Dans les Landes, la maïsiculture est très répandue. Marie-Hélène Cazaubon, Présidente de la Chambre d'agriculture des Landes,  explique qu'ici, "on n'a pas encore de chiffrage de l'impact que cela pourrait représenter" (l'interdiction de la molécule, ndlr) mais elle ajoute "nous sommes un département producteur de maïs. Le maïs est une céréale qui utilise le moins de produits de traitements". Et elle veut souligner le fait que "chaque molécule utilisée, l'est par des producteurs qui sont des professionnels, avec un certificat leur permettant d'utiliser les produits de traitement, des produits homologués aujourd'hui, en respectant les dosages préconisés".

"Les agriculteurs sont dans une adaptation permanente de leurs pratiques culturales (...) Et si la règlementation doit changer, si on enlève une molécule et que cela doive impacter  les résultats techniques  et économiques des exploitants, il faut trouver des solutions"

Nous croulons sous les normes françaises qui se rajoutent aux normes européennes et nos collègues européens n'ont absolument pas les mêmes pratiques ! Ils peuvent commercialiser leurs produits avec des molécules interdites en France".

Une procédure de retrait

Ce 14 février, l'Anses annonce qu'elle "engage la procédure de retrait des principaux usages des produits phytopharmaceutiques à base de S-métolachlore", dont un certain nombre sont commercialisés par Syngenta, le poids lourd allemand du secteur. 

Mais "la décision définitive est en cours", a précisé une porte-parole de l'agence. L'interdiction des principaux usages de ces désherbants ouvrirait un "délai de grâce" permettant la vente des produits pendant encore 6 mois et leur utilisation pendant 12 mois, selon l'Anses.

Sur ce dossier, l'agence sanitaire est sous pression de l'ONG Générations Futures et d'élus en Bretagne, qui lui avaient reproché, cet automne, de revoir à la baisse le risque sanitaire du métolachlore-ESA et du métolachlore-NOA, deux métabolites du S-métolachlore.
   

Après un rapport non-satisfaisant en 2021, l'Anses avait déjà "introduit des mesures de restriction dans les autorisations de mise sur le marché des produits à base de S-métolachlore, en particulier une réduction des doses maximales d'emploi pour le maïs, le tournesol, le soja et le sorgho".
"Malgré ces mesures de durcissement, les concentrations des trois métabolites du S-Métolachlore sont en situation de dépassement des seuils réglementaires", relève l'Anses.

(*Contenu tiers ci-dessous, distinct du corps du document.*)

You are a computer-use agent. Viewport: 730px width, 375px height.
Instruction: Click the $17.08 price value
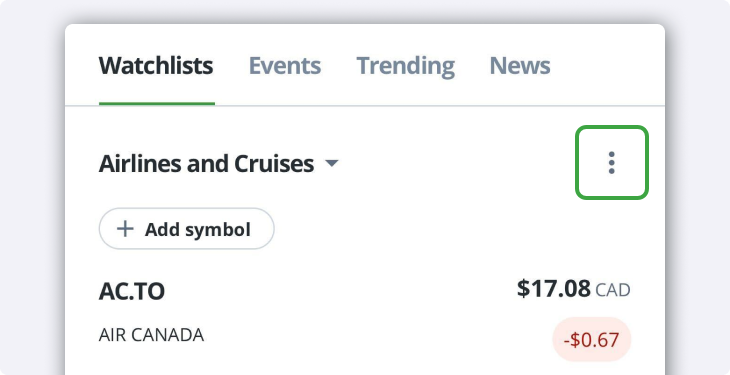coord(554,289)
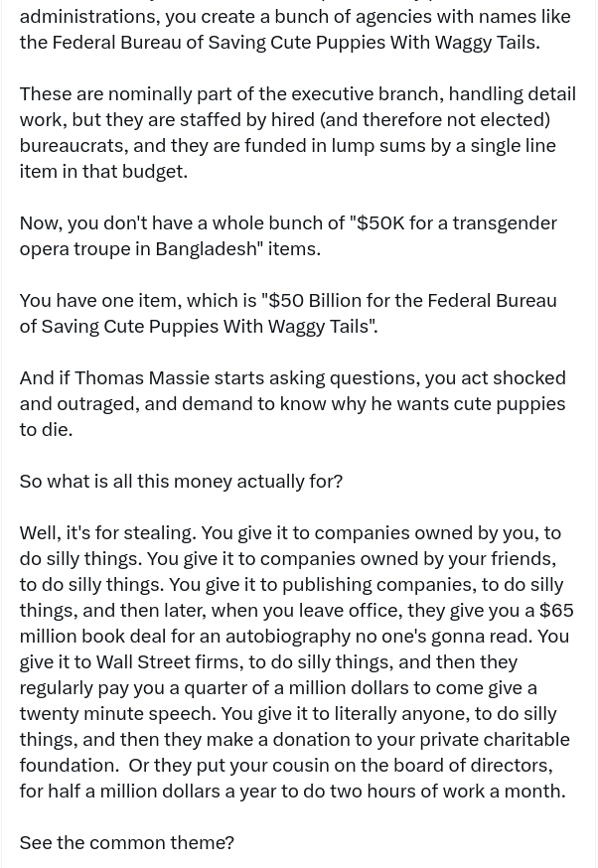The height and width of the screenshot is (868, 598).
Task: Click the '$65' figure before 'million book deal'
Action: 556,610
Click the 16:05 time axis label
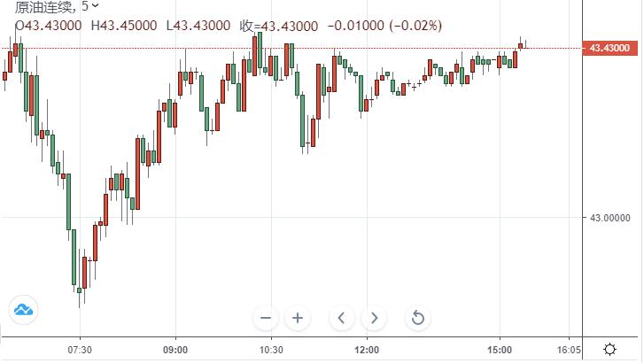 click(569, 350)
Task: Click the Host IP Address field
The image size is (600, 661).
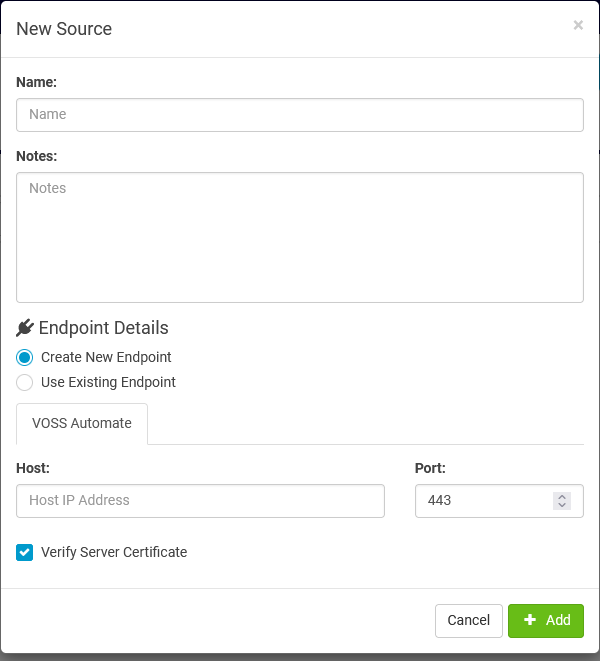Action: point(200,500)
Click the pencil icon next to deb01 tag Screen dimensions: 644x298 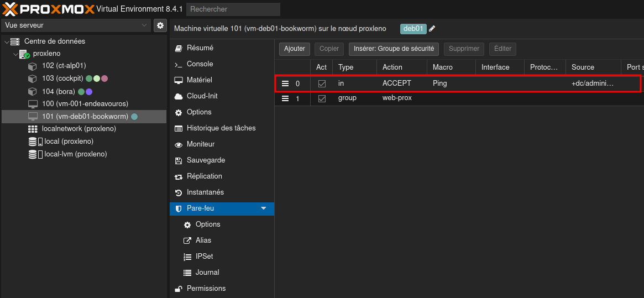(x=432, y=29)
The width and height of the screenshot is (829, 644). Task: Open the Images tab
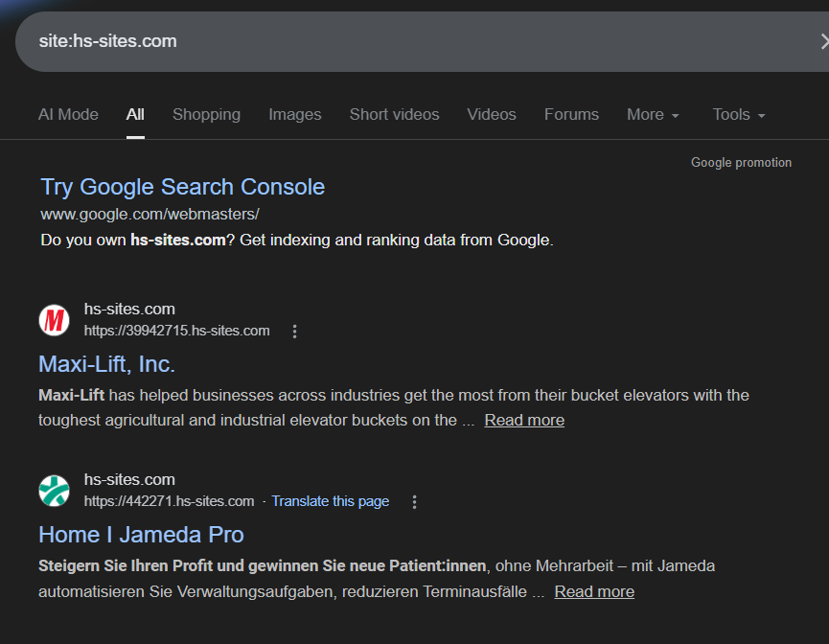295,115
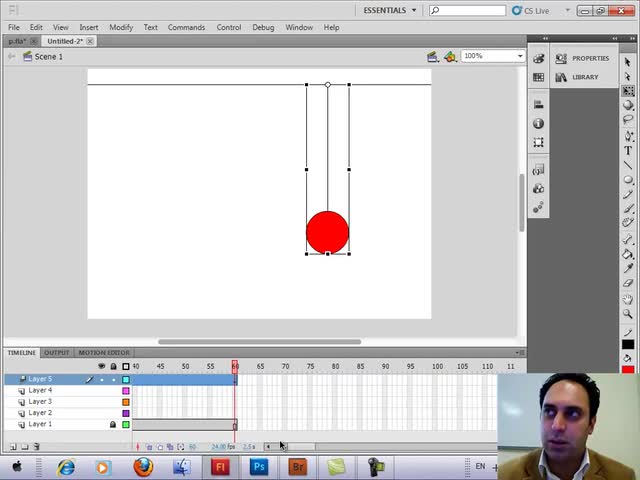
Task: Select the Line tool
Action: click(628, 165)
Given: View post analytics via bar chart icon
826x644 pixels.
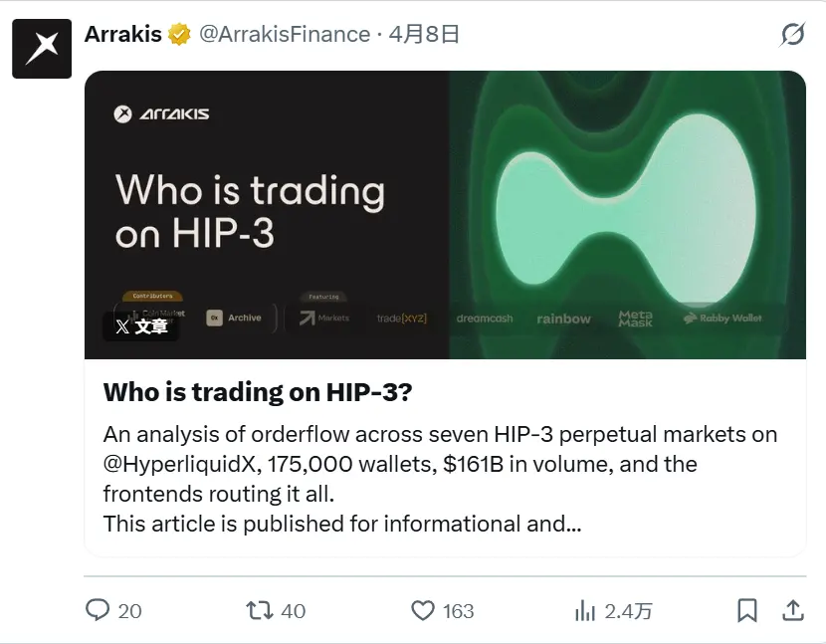Looking at the screenshot, I should 585,610.
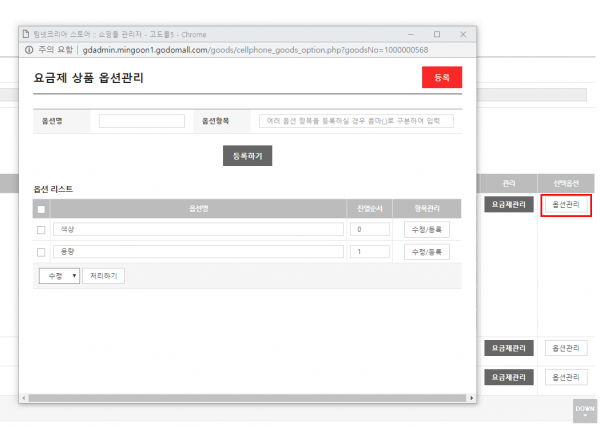This screenshot has height=427, width=600.
Task: Click the red-outlined 옵션관리 button
Action: [x=565, y=205]
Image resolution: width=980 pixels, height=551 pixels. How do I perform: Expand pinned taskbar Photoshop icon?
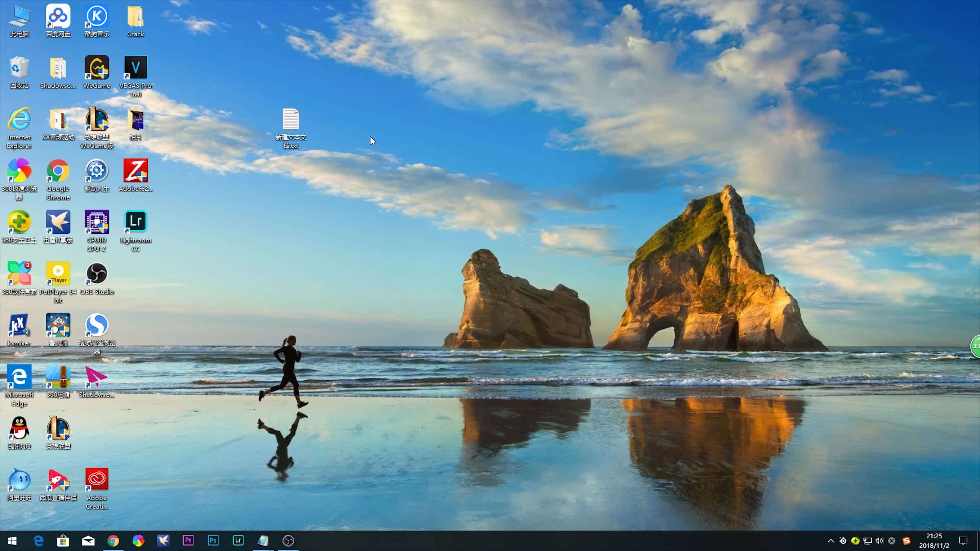tap(213, 540)
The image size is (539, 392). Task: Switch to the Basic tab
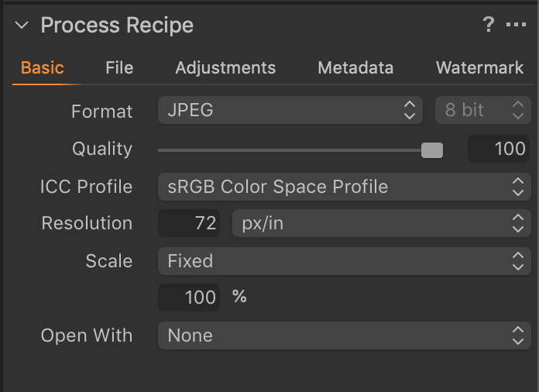tap(43, 67)
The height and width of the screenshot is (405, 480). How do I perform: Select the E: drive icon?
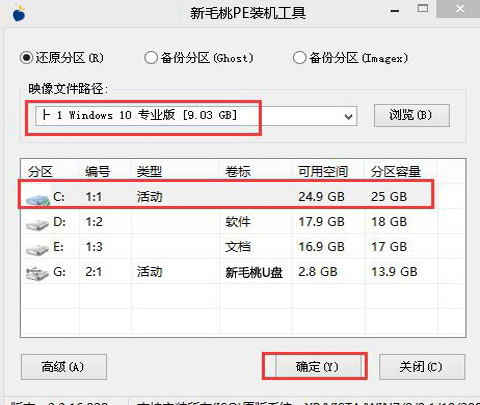coord(37,249)
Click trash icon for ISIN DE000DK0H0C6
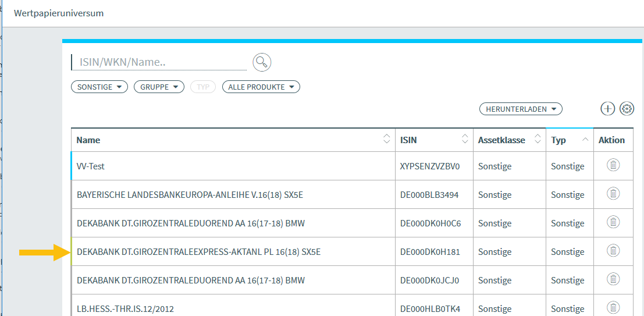 tap(613, 222)
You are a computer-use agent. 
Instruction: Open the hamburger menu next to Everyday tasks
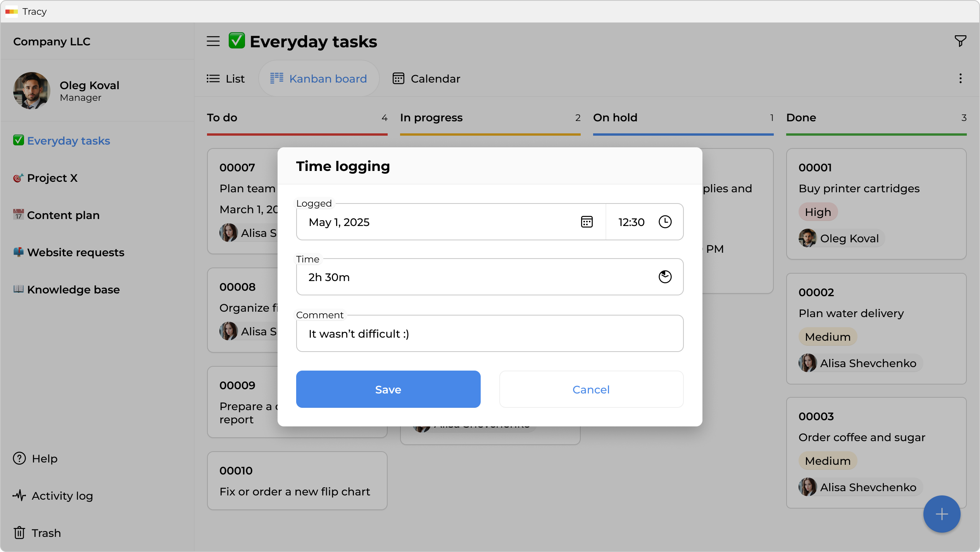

En France, le plan Ecophyto, révisé en 2018, s'est donné comme objectif de réduire de 50% l'usage des pesticides de synthèse d'ici à 2025. En 2021, hors produits autorisés en bio et solutions de biocontrôle (utilisant des mécanismes naturels), environ 43.000 tonnes de produits phytosanitaires ont été vendues en France, selon des données provisoires du ministère de l'Agriculture, soit 19% en dessous de la moyenne 2012-2017.